Domestic demand, including inventories, dragged on the economy in the fourth quarter, outweighing the positive contribution from the external sector. Consumer spending contracted 0.2% quarter-on-quarter, contrasting Q3’s 0.3% quarter-on-quarter rise, hit by muted wage growth, labor market slack and a rising savings. Additionally, gross fixed investment dipped 0.1% in the quarter, following Q3’s flat reading, dragged down by policy uncertainty, downbeat business sentiment, gloomy domestic demand prospects, stifled credit growth and unfavorable external trade developments. Government consumption, meanwhile, ticked down 0.1% in Q4, matching Q3’s dip, as the government remains constrained by weak fiscal metrics.
All told, domestic demand excluding stocks subtracted 0.2 percentage points to growth in Q4, while stock variation shaved 0.7 percentage points from quarter-on-quarter growth, as companies opted to lighten their warehouses amid weaker demand prospects and subdued external demand.
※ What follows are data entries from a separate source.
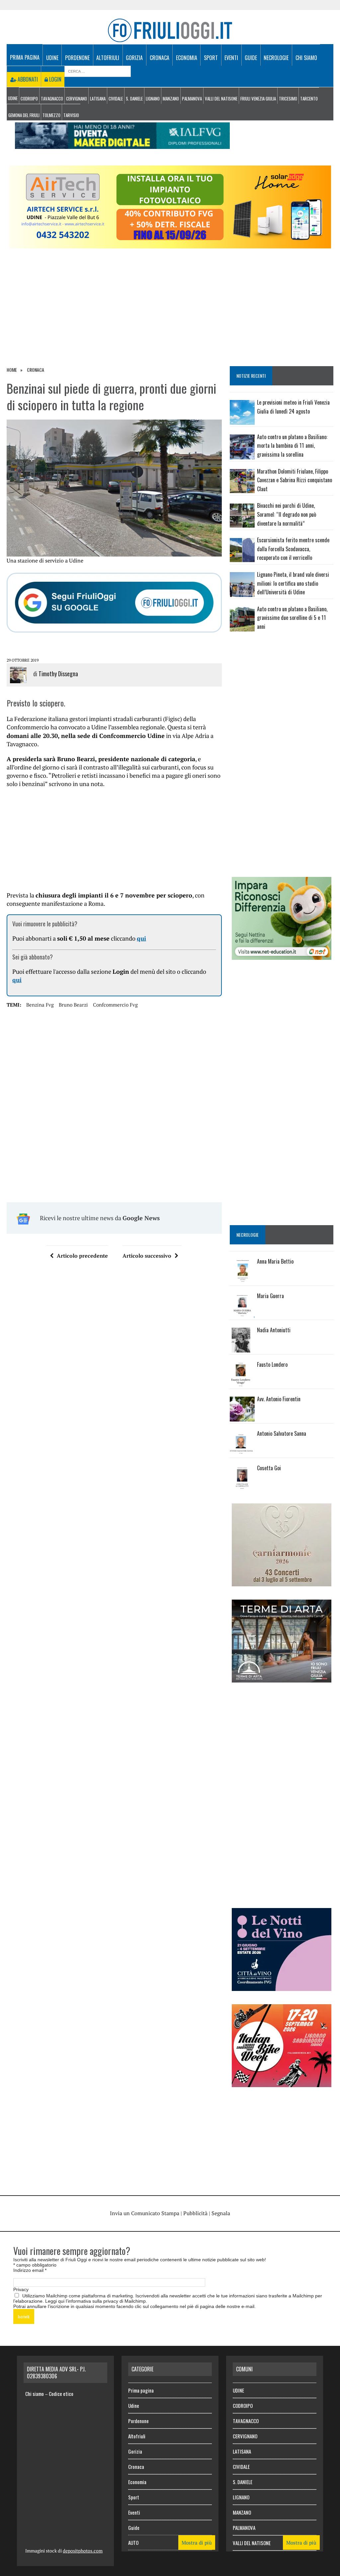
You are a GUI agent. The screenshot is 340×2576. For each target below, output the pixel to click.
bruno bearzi (73, 1004)
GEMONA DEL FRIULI (24, 115)
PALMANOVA (192, 98)
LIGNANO (153, 98)
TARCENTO (309, 98)
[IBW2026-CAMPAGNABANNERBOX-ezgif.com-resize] (281, 2082)
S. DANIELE (134, 98)
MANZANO (171, 98)
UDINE (13, 98)
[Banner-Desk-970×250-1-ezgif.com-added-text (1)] (170, 243)
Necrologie (276, 58)
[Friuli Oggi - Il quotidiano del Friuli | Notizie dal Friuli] (170, 30)
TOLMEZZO (51, 115)
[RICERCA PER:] (97, 70)
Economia (186, 58)
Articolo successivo (147, 1255)
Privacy (21, 2289)
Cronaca (159, 58)
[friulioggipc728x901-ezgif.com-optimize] (122, 144)
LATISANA (98, 98)
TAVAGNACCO (52, 98)
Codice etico (61, 2393)
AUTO (133, 2542)
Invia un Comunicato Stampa (144, 2213)
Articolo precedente (82, 1255)
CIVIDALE (116, 98)
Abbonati (27, 79)
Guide (251, 58)
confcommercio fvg (115, 1004)
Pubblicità (195, 2213)
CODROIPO (29, 98)
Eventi (231, 58)
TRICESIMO (288, 98)
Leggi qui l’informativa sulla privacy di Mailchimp (95, 2301)
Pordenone (77, 58)
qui (141, 938)
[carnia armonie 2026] (281, 1582)
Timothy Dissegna (58, 673)
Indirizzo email (29, 2270)
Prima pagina (25, 57)
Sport (211, 58)
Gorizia (134, 58)
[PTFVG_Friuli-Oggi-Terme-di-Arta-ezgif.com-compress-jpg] (281, 1678)
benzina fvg (40, 1004)
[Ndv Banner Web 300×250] (281, 1986)
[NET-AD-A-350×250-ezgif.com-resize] (281, 955)
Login (54, 79)
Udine (52, 58)
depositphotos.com (83, 2550)
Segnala (221, 2213)
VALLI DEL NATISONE (221, 98)
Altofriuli (107, 58)
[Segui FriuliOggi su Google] (114, 602)
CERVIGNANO (76, 98)
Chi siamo (306, 58)
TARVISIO (71, 115)
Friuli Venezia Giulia (258, 98)
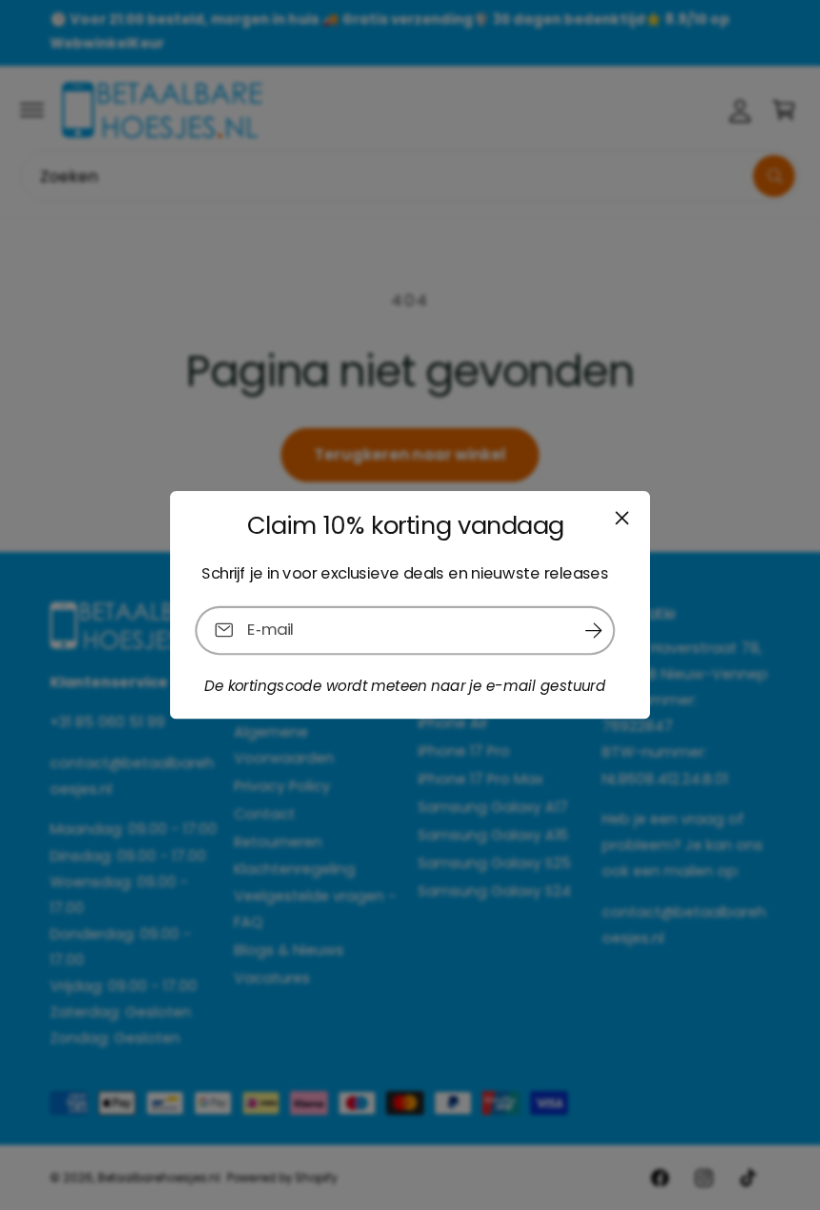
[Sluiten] (622, 518)
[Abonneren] (593, 630)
In contrast, the external sector added 0.6 percentage points to growth in Q4, after subtracting 0.4 percentage points in Q3, reflecting a downturn in imports owing to the sharp destocking, faltering domestic demand and contracting industrial production. Exports of goods and services grew 0.3% quarter-on-quarter after contracting 0.3% in Q3, while imports of goods and services sunk -1.7% quarter-on-quarter after rising 1.1% in Q3.
The outlook for Italy’s economy this year is bleak amid the coronavirus outbreak, which led the government to close all schools and universities on 4 March. Fears related to the virus combined with the response to the outbreak will undercut both external and domestic demand via its impact on the tourism sector and household spending. Further clouding the outlook, the country’s burdensome public debt load, coupled with undisciplined government spending and political instability, could trigger renewed financial turbulence.
Loredana Federico, chief Italian economist for UniCredit, noted:
“The outbreak of the coronavirus in Italy in the last week of February is expected to have a significant impact on Italy’s economic growth, which had deteriorated significantly towards the end of the last year due to a recession in industry. The latest key soft indicator did not hint at an improvement in the manufacturing sector yet, and the coronavirus outbreak was not reflected in the survey”.
Moreover, Paolo Pizzoli, senior Italy economist at ING, added:
“We think economic weakness will continue in 1Q20, and Italy is likely to fall into a technical recession and think this will first show up in consumption and in export data, partially compensated by poor imports and by some emergency money. […] Given the nature of the shock, we believe the risk of a deeper recession is higher than that of a quick solution”.